Worrisome Properties of Neural Network Controllers and Their Symbolic Representations by Jacek Cyranka, Kevin E M Church and Jean-Philippe Lessard
Codebase consists of two separate packages (Python and Julia).
Controllers training, sybolic/small-net regression and persistent solutions search is done in Python, whereas computer-assisted proofs are performed in Julia due to availability of convenient libraries, weights of controllers including neural networks are transferred through csv files.
Raw csv datafiles with controller data imported in the paper appendix are found in controllers_data/pendulum and controllers_data/cartpole_swingup directories corresponding to the respective controller class.
At present our implementation is limited to two simple benchmark problems implemented in environment/cartpole_swingup_modif.py and environment/pendulum.py. We required the problems to be defined in a closed form and reimplemented in Julia in order to perform the proofs. We are working on extending our method to more complicated problems including the MuJoCo suite standard benchmark.
Each directory corresponding to the studied controller class contains info on the studied controllers, the computed metrics reported in the paper (like average return & penalty).
- ReLU... contain data of the deepNN controller (e.g., controllers_data/pendulum/ReLU_256_256_256_simple2),
- SmallNet contain data of the distilled SmallNets (e.g., controllers_data/pendulum/SmallNet)
- The 'finetune' folders contain data with the finetuned controllers. (e.g., controllers_data/pendulum/Symbolic_finetune_CMA ...)

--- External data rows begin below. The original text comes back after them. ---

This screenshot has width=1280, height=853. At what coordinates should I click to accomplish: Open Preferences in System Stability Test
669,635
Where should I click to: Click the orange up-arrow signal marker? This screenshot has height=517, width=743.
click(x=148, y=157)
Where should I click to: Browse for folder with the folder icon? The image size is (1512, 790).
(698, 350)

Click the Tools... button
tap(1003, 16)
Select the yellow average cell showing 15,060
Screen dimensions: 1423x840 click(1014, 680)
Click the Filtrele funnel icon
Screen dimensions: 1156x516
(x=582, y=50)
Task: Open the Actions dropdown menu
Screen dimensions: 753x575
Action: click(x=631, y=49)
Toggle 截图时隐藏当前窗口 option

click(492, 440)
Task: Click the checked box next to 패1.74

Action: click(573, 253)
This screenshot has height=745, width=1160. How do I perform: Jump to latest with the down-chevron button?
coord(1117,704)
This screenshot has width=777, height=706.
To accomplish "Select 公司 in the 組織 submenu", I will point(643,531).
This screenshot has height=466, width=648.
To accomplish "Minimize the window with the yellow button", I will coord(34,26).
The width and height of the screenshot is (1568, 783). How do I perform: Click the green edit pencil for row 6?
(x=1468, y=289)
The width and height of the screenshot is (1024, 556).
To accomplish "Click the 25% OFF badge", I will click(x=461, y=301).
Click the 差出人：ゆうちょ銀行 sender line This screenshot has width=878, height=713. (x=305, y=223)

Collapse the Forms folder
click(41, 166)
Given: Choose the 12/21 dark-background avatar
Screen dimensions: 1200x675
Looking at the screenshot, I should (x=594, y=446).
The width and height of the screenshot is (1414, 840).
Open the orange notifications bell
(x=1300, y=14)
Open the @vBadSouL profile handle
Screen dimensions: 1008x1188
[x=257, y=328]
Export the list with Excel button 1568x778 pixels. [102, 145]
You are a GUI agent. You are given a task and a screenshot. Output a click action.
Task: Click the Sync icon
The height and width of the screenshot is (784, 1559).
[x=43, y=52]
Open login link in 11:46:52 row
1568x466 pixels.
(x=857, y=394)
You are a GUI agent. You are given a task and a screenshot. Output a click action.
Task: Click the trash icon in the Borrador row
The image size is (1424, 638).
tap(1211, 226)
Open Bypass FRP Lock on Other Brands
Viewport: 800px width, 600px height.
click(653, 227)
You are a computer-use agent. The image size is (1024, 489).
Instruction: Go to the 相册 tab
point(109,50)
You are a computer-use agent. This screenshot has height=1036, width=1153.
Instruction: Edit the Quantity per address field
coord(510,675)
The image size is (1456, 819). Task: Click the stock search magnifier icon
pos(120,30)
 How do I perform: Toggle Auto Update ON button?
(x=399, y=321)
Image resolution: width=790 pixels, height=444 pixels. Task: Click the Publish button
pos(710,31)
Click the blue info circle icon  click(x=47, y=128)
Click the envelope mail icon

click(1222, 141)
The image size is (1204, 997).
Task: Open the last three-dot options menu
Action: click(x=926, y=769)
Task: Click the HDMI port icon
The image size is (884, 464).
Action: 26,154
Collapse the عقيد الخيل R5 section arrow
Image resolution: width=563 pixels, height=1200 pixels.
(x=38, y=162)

- persistent... folders contain the found persistent solutions and potential orbits listed as a hall-of-fames controllers_data/pendulum/Symbolic_persistent_CMA.
Requirements are :
- pytorch
- pysr
- pandas
- matplotlib
- gym
- sympy
- numpy
- scikit-learn
- sb3 (for RL training)
- sb3-zoo (for RL training)
The workflow to reproduce the results:
- Train a deep NN controller using the stable-baselines3 https://github.com/DLR-RM/rl-baselines3-zoo;, and put the checkpoint in the working dir; We include the pretrained agents in the respective folders;
- run python/derive_symbolic.py script (the first argument is the dir with the trained sb3 checkpoint); it will output a hall-of-fame csv file with found symbolic controllers;
- Then the found symbolic controllers need to be defined as PyTorch parametrized functions and serialized in .pt file, see the example in python/pendulum_symbolic2.py; We include the serialized (pickle) pytorch symbolic controllers in the respective folders;
- To distill a small NN use python/smallNN_distill.py script (the first argument is the dir name with the trained sb3 checkpoint);
- For testing of the controllers contained in a hall-of-fame csv (like computing the average rewards for different discretizations) use python/pysr_controller_test_hof.py script ;
- Finally apply the fine-tuning script python/pendulum_cma.py and python/swingup_cma.py for the pendulum and cartpole-swingup problem respectively;
- The persistent solutions search is implemented in python/pendulum_transientsCMA.py and python/swingup_transientsCMA.py for the pendulum and cartpole-swingup problem respectively;
- ForwardDiff
- RadiiPolynomial
- DataFrames
Note that all dependencies are downloaded/installed on instantiation. Use Pkg to activate/instantiate the environment and package as follows...
import Pkg
Pkg.activate("path/to/julia/VerifySolutionsOrbits") # edit the path accordingly
using VerifySolutionsOrbits
- NOTE/HELP TO WINDOWS USERS, if julia is giving you errors when trying to copy and paste paths, see this post: https://discourse.julialang.org/t/windows-file-path-string-slash-direction-best-way-to-copy-paste/29204
Structure of the package:
- Pendulum.jl and CartPoleSwingup.jl : structs for pendulum and cartpole vector fields, penalty functions, and other pendulum/cartpole specific functions.
- controllers.jl : Landajuela controllers as well as "generic" controllers for pendulum and cartpole.
- integrator.jl : generic integrator. Uses steppers from Pendulum.jl/CartPoleSwingup.jl.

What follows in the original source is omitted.